Тела на берегу были лишь пустыми оболочками.

Сирены пожирали человеческое будущее.

Каждый, кто сходил к ним, отказывался от всего, чем ещё мог стать, ради совершенного образа того, кем уже не являлся. Поэтому на острове не было живых и мёртвых. Были лишь люди, навечно заключённые в последний счастливый миг.

И всё же Одиссей хотел сойти.

Понимание не уничтожало чар. Напротив, делало их мучительнее. Он знал, что перед ним ловушка, и желал ловушки. Знал, что дворец — скала, жена — хищная птица, объятия матери — когти.

Но ложь не становится слабее, когда её называют ложью, если она обещает вернуть невозвратимое.

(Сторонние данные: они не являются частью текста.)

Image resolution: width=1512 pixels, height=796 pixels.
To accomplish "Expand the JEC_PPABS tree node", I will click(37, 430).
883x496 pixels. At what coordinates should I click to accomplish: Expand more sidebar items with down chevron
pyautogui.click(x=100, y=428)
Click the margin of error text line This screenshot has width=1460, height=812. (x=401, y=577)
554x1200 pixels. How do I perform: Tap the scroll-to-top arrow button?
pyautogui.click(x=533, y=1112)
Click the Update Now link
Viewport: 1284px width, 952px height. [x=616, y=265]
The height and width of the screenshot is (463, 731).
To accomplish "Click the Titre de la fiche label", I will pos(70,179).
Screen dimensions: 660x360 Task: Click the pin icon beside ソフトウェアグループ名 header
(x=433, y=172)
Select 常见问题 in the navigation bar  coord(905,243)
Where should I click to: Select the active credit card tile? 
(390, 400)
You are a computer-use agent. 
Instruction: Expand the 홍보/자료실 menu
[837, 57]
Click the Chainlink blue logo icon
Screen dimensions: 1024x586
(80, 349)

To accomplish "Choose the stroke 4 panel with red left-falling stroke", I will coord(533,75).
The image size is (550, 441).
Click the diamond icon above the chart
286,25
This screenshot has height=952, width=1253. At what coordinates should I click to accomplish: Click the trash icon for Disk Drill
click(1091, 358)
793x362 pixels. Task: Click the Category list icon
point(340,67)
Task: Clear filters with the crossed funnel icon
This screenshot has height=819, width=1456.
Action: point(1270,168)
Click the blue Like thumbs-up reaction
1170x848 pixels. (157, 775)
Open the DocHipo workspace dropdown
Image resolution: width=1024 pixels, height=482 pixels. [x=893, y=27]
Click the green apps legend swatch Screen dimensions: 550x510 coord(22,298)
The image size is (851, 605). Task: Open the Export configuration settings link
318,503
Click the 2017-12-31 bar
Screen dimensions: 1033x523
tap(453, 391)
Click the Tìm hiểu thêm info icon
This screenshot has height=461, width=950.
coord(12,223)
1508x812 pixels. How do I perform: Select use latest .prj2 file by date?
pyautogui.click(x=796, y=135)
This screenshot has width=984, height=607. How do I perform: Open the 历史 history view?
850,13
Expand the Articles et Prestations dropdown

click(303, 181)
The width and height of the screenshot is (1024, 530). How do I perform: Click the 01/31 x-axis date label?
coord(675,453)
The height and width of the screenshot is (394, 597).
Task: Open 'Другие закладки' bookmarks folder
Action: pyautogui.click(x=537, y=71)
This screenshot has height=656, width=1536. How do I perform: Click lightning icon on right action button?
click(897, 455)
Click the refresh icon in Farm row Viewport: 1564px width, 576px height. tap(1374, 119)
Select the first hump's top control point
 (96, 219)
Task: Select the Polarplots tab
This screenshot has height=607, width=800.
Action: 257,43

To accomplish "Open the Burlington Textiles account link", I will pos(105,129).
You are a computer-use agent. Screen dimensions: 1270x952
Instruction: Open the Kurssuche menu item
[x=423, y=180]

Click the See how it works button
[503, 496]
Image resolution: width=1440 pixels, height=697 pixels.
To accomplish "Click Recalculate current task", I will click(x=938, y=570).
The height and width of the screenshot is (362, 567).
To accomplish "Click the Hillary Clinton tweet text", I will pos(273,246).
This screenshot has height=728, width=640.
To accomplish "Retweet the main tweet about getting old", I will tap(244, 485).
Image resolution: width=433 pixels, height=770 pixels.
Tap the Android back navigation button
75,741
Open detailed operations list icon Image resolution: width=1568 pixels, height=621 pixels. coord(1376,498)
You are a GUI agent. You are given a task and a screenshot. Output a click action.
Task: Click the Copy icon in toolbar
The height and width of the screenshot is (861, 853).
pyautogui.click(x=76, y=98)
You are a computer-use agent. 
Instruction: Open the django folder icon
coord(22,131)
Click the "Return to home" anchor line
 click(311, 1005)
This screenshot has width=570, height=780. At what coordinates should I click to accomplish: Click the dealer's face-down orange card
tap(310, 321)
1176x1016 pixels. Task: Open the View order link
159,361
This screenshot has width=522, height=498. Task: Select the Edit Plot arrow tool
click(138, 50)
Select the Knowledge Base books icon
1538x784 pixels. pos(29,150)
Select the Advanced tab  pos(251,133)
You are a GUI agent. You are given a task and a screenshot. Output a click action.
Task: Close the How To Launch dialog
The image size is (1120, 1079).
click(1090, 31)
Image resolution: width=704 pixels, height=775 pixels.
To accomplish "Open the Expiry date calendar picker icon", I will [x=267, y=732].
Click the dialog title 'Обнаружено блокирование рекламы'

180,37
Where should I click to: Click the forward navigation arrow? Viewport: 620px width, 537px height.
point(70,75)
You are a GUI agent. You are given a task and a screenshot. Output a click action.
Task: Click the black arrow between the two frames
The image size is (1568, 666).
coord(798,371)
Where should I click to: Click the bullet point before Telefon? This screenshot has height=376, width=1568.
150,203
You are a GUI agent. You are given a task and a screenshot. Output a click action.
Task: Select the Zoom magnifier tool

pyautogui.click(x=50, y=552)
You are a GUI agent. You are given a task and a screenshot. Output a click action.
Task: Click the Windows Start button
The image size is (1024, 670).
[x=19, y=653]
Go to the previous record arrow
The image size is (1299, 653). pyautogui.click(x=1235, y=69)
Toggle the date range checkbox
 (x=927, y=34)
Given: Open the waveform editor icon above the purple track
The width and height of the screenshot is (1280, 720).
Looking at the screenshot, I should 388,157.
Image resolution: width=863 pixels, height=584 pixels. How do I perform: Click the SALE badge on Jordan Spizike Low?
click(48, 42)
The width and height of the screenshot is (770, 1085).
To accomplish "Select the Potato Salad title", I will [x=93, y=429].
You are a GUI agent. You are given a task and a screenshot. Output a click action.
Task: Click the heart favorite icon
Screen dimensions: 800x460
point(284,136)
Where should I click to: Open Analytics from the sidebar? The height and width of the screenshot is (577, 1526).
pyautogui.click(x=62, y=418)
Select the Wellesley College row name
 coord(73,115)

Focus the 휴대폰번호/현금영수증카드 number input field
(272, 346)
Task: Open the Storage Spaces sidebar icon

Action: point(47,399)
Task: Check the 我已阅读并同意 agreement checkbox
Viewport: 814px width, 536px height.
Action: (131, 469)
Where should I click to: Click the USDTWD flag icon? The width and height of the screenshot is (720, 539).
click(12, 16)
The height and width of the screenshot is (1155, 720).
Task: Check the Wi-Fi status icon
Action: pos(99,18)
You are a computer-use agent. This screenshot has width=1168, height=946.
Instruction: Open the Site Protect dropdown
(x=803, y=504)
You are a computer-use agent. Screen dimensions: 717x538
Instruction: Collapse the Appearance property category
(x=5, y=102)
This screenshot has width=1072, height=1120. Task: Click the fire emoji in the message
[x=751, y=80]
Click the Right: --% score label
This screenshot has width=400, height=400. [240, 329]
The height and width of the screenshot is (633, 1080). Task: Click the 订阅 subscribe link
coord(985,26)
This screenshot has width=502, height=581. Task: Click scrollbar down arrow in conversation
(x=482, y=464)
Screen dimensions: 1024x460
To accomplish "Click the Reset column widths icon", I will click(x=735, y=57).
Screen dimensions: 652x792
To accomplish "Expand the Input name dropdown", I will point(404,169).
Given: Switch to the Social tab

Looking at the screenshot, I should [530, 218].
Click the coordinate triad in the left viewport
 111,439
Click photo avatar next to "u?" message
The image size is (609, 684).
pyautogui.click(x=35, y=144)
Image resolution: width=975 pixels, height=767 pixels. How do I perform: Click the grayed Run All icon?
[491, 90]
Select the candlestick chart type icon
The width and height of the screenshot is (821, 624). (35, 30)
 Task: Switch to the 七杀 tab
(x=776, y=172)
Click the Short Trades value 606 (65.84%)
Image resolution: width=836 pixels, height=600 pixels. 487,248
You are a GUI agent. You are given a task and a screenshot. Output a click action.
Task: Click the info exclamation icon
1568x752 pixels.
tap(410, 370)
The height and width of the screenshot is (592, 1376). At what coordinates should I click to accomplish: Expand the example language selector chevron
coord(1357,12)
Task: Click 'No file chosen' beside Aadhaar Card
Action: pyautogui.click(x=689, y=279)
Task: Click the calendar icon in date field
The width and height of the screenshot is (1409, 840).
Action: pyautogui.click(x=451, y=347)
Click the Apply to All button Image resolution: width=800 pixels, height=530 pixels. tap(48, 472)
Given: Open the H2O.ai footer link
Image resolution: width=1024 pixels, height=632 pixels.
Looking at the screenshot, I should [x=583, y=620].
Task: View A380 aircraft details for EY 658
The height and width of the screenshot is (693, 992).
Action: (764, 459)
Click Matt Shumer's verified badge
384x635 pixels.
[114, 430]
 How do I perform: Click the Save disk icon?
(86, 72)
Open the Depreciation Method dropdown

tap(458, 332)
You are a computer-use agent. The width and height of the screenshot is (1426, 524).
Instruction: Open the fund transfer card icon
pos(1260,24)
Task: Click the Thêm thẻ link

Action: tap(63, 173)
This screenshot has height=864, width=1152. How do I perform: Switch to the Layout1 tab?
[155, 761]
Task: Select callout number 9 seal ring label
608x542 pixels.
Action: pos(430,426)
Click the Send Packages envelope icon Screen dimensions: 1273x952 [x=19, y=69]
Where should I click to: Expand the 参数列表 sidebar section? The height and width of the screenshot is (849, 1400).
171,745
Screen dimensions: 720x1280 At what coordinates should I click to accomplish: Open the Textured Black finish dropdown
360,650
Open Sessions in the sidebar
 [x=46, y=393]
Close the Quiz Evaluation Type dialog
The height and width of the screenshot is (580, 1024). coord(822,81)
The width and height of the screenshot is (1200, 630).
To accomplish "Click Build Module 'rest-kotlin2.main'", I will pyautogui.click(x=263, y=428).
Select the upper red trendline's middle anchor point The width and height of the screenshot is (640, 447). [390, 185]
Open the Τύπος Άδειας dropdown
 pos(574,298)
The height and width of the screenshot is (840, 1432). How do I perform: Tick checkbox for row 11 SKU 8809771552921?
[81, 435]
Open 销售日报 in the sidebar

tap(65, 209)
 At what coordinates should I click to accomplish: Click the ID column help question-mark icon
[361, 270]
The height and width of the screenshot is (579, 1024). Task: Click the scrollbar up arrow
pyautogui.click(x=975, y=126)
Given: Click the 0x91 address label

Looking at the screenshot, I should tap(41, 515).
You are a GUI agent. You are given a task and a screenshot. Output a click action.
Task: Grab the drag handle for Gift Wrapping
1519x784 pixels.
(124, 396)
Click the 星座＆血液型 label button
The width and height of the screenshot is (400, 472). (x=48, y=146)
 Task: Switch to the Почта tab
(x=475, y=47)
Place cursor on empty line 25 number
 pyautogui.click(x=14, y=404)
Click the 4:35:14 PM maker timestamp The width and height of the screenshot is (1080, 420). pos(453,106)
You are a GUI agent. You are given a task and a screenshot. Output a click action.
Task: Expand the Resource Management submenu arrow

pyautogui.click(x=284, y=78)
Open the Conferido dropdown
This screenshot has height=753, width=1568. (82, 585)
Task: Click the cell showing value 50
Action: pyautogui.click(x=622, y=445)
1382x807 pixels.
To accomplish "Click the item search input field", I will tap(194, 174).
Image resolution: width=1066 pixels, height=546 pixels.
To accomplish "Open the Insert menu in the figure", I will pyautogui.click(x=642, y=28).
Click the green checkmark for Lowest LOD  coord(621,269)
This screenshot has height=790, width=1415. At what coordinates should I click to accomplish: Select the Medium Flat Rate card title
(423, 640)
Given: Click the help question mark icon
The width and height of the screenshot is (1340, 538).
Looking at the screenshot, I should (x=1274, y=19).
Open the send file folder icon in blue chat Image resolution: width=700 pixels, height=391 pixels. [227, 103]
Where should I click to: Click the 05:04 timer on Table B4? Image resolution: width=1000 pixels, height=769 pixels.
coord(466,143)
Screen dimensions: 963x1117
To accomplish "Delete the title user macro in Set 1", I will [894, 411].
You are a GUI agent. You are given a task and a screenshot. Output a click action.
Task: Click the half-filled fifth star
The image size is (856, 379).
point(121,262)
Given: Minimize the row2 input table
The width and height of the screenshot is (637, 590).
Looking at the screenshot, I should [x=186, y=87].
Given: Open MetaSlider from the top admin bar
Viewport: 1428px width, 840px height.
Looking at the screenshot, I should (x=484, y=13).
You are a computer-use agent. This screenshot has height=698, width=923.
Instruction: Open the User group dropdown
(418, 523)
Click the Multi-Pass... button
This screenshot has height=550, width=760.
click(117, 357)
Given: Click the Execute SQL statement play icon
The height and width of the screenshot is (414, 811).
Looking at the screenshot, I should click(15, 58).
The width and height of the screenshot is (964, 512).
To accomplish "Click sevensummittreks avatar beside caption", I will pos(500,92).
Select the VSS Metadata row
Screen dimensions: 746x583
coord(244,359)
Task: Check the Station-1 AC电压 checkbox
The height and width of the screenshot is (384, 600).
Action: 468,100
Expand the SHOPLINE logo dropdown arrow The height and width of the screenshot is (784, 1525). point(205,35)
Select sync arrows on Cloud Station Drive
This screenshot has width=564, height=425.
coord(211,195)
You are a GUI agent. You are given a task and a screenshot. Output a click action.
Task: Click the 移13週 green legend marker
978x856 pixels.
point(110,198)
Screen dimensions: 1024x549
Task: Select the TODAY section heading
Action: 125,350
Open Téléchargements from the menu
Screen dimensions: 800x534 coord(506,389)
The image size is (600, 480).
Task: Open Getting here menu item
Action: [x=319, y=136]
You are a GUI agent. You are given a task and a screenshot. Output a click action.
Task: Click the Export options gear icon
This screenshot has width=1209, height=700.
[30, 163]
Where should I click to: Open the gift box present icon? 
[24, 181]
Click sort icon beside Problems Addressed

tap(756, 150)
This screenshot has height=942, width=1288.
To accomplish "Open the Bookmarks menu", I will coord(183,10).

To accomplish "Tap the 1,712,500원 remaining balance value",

Одиссей снова рванулся к берегу.

Верёвки держали.

Тогда песня изменилась.

— Взгляни на меня, — попросила Пенелопа.

Она стояла у самой воды.

Теперь она была не юной. В её волосах серебрилась первая седина, а возле глаз появились тонкие морщины. Сирены поняли, что совершенство выдало их, и добавили созданному образу следы времени.

— Взгляни, — повторила она. — Я не призрак. Я ждала тебя. Я всё ещё жду.

На этот раз Одиссей почти поверил.

Почти.

Но затем заметил, что Пенелопа смотрит на него без страха.

Настоящая женщина боялась бы, что вернулся не тот человек. Что война изменила его. Что долгожданный муж окажется чужим. Её любовь не могла быть лишена сомнения, потому что только призрак любит без риска.

— Ты можешь не найти меня дома, — сказала Сирена, читая его мысли. — Можешь вернуться слишком поздно. Я могу умереть. Разлюбить. Не узнать тебя. Почему ты выбираешь неизвестность, когда здесь я принадлежу тебе навеки?

Одиссей долго молчал.

За спиной гребцов поднимались и опускались вёсла. Корабль проходил напротив центра острова. Это было место, откуда ещё можно было повернуть к берегу — и откуда вскоре уже нельзя будет вернуться.

— Потому что она не принадлежит мне, — ответил он.

Три Сирены замерли.

— Пенелопа принадлежит себе.

Существо у воды дрогнуло.

— Она может тебя отвергнуть.

— Может.

— Она может не простить тебя.

— Может.

— Она стала другой.

Одиссей посмотрел на призрак жены.

— Я хочу вернуться к той, которой она стала. Не к той, какой я велел ей оставаться в моей памяти.

На берегу что-то треснуло.

Лицо Пенелопы раскололось, как тонкая глиняная маска. Из трещины показалась белая кожа Сирены. Потом исчезли волосы, губы и глаза. Осталась узкая птичья голова с зашитым ртом.

Наваждение разрушилось.

Дворец рассыпался в прах. Оливковые деревья стали грудами костей. Мать Одиссея растворилась в воздухе. Маленький Телемах обернулся высохшим телом неизвестного моряка.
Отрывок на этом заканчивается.